> TASK INPUTS:
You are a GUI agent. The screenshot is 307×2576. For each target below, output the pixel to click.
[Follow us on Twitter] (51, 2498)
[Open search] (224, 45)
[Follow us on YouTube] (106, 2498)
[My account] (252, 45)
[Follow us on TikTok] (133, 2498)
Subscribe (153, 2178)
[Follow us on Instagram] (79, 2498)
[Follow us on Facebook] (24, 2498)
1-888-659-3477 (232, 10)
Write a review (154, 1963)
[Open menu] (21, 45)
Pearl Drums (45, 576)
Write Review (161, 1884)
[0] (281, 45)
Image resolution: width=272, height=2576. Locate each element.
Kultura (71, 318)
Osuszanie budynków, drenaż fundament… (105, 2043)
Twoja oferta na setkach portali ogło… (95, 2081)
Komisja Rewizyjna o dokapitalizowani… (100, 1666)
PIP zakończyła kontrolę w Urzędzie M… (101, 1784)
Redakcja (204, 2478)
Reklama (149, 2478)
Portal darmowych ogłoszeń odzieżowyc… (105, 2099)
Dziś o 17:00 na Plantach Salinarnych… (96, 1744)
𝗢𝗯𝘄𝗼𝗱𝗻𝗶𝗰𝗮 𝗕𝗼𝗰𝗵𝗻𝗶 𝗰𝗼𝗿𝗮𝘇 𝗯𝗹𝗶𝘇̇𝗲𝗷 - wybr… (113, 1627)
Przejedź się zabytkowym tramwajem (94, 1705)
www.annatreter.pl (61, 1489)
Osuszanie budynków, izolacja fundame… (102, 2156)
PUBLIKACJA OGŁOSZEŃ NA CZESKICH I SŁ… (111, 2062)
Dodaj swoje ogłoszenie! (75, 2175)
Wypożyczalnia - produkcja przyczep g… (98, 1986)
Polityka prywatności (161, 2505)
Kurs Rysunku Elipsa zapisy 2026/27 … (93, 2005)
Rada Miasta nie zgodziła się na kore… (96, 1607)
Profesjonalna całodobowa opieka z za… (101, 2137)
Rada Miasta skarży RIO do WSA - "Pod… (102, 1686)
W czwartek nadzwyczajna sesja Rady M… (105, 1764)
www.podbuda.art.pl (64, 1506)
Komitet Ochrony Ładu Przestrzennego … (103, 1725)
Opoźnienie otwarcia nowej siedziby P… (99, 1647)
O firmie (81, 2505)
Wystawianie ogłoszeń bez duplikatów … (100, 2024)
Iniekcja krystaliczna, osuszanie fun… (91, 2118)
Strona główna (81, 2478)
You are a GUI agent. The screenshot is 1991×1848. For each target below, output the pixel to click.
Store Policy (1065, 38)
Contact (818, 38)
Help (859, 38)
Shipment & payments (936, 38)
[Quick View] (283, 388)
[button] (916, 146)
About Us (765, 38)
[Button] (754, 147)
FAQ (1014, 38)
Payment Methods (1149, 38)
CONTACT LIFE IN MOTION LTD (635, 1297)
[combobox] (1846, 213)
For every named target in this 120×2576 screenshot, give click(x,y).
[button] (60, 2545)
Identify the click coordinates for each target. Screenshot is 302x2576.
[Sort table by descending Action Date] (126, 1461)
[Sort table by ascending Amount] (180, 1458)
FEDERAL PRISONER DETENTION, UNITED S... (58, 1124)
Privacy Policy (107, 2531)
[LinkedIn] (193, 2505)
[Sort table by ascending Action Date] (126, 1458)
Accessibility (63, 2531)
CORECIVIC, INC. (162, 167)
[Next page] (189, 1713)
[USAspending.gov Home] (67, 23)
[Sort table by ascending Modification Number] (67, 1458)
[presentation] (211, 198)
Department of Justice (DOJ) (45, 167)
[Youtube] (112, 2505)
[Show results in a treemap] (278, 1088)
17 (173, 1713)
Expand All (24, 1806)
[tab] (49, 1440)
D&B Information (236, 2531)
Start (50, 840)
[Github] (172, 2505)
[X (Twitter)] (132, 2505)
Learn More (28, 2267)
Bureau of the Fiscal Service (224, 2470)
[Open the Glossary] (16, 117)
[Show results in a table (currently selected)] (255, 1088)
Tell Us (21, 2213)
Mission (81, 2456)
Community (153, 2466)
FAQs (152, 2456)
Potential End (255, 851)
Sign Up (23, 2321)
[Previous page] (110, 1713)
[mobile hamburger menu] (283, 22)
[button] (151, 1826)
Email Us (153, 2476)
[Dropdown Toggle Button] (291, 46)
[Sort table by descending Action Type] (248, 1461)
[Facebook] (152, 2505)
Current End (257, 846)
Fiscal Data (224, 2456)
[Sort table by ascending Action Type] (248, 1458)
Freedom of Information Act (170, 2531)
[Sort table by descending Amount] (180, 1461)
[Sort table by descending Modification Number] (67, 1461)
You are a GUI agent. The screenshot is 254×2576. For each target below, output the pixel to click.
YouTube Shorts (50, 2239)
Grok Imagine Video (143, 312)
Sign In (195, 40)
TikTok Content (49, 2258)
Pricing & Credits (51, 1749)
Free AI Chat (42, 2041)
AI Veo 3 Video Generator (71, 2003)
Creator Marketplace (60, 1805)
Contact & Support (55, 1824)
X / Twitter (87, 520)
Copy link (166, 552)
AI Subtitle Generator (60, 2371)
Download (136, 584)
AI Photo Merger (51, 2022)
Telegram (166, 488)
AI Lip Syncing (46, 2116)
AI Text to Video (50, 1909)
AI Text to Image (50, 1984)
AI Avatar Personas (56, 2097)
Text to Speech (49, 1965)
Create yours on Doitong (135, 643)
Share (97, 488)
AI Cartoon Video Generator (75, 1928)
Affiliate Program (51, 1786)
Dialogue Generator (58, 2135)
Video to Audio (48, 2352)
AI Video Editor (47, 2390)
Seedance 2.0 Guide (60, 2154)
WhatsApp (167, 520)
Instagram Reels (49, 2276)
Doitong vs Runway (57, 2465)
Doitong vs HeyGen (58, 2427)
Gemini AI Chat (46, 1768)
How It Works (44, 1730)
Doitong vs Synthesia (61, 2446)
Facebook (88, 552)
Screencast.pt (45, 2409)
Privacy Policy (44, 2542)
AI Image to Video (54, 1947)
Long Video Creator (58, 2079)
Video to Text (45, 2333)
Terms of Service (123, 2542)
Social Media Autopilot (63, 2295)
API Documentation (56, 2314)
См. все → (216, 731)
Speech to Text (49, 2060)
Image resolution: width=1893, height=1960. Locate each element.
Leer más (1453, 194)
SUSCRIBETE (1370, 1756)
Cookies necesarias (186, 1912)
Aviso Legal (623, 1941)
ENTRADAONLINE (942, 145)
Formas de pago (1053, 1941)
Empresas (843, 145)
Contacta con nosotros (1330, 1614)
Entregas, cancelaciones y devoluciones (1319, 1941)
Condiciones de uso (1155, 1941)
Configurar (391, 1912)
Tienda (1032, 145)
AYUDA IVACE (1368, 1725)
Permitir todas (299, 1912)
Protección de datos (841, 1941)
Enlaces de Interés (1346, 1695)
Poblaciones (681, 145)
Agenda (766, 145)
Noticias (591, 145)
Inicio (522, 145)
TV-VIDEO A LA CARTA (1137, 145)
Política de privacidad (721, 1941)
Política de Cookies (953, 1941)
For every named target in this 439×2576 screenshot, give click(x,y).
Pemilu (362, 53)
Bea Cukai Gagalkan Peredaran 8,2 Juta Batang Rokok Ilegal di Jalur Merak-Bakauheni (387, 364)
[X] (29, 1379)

> TASK INSTRUCTIONS:
Here the output must be the lines above from the line with "How It Works (44, 1730)" to the line with "Condiciones de uso (1155, 1941)", both included, duplicated word for word and nothing else.

> TASK RESPONSE:
How It Works (44, 1730)
Doitong vs Synthesia (61, 2446)
Facebook (88, 552)
Screencast.pt (45, 2409)
Privacy Policy (44, 2542)
AI Image to Video (54, 1947)
Long Video Creator (58, 2079)
Video to Text (45, 2333)
Terms of Service (123, 2542)
Social Media Autopilot (63, 2295)
API Documentation (56, 2314)
См. все → (216, 731)
Speech to Text (49, 2060)
Image resolution: width=1893, height=1960. Locate each element.
Leer más (1453, 194)
SUSCRIBETE (1370, 1756)
Cookies necesarias (186, 1912)
Aviso Legal (623, 1941)
ENTRADAONLINE (942, 145)
Formas de pago (1053, 1941)
Empresas (843, 145)
Contacta con nosotros (1330, 1614)
Entregas, cancelaciones y devoluciones (1319, 1941)
Condiciones de uso (1155, 1941)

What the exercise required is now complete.